ACTIVITY -
Repeat each record word for word. Leave nothing out.

Start of Block

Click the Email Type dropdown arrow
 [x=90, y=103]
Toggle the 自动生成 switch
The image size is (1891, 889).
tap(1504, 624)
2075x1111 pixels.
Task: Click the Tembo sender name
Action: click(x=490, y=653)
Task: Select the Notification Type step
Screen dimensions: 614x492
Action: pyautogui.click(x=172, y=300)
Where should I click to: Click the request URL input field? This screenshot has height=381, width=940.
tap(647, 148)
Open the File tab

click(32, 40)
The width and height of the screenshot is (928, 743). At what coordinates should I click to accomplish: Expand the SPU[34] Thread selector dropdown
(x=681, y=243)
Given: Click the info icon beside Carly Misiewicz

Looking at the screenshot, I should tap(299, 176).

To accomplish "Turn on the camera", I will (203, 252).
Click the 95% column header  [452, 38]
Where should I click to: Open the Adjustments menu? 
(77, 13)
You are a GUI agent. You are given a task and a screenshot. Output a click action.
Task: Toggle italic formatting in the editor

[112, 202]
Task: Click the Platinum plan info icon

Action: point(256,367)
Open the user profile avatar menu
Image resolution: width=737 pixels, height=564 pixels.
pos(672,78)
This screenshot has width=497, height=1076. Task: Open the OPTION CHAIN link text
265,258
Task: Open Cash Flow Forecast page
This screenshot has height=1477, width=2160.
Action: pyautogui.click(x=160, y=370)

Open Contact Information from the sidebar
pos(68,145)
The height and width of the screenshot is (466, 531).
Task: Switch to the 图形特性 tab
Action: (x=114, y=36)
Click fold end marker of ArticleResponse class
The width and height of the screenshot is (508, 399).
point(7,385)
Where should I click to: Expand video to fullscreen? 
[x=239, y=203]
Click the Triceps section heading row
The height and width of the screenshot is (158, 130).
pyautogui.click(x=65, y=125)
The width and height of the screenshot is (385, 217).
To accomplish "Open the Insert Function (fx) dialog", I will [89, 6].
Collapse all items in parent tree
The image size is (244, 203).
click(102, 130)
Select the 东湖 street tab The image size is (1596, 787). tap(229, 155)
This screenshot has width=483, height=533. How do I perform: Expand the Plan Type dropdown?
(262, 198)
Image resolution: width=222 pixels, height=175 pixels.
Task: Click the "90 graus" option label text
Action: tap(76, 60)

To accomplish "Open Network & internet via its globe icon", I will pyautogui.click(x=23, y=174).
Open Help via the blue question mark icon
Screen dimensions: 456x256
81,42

End of Block

SOLUTION TO THE PROBLEM -
Click the Email Type dropdown arrow
 [x=90, y=103]
Toggle the 自动生成 switch
The image size is (1891, 889).
tap(1504, 624)
2075x1111 pixels.
Task: Click the Tembo sender name
Action: click(x=490, y=653)
Task: Select the Notification Type step
Screen dimensions: 614x492
Action: pyautogui.click(x=172, y=300)
Where should I click to: Click the request URL input field? This screenshot has height=381, width=940.
tap(647, 148)
Open the File tab

click(32, 40)
The width and height of the screenshot is (928, 743). At what coordinates should I click to accomplish: Expand the SPU[34] Thread selector dropdown
(x=681, y=243)
Given: Click the info icon beside Carly Misiewicz

Looking at the screenshot, I should tap(299, 176).

To accomplish "Turn on the camera", I will (203, 252).
Click the 95% column header  [452, 38]
Where should I click to: Open the Adjustments menu? 
(77, 13)
You are a GUI agent. You are given a task and a screenshot. Output a click action.
Task: Toggle italic formatting in the editor

[112, 202]
Task: Click the Platinum plan info icon

Action: point(256,367)
Open the user profile avatar menu
Image resolution: width=737 pixels, height=564 pixels.
pos(672,78)
This screenshot has width=497, height=1076. Task: Open the OPTION CHAIN link text
265,258
Task: Open Cash Flow Forecast page
This screenshot has height=1477, width=2160.
Action: pyautogui.click(x=160, y=370)

Open Contact Information from the sidebar
pos(68,145)
The height and width of the screenshot is (466, 531).
Task: Switch to the 图形特性 tab
Action: (x=114, y=36)
Click fold end marker of ArticleResponse class
The width and height of the screenshot is (508, 399).
point(7,385)
Where should I click to: Expand video to fullscreen? 
[x=239, y=203]
Click the Triceps section heading row
The height and width of the screenshot is (158, 130).
pyautogui.click(x=65, y=125)
The width and height of the screenshot is (385, 217).
To accomplish "Open the Insert Function (fx) dialog", I will [89, 6].
Collapse all items in parent tree
The image size is (244, 203).
click(102, 130)
Select the 东湖 street tab The image size is (1596, 787). tap(229, 155)
This screenshot has width=483, height=533. How do I perform: Expand the Plan Type dropdown?
(262, 198)
Image resolution: width=222 pixels, height=175 pixels.
Task: Click the "90 graus" option label text
Action: tap(76, 60)

To accomplish "Open Network & internet via its globe icon", I will pyautogui.click(x=23, y=174).
Open Help via the blue question mark icon
Screen dimensions: 456x256
81,42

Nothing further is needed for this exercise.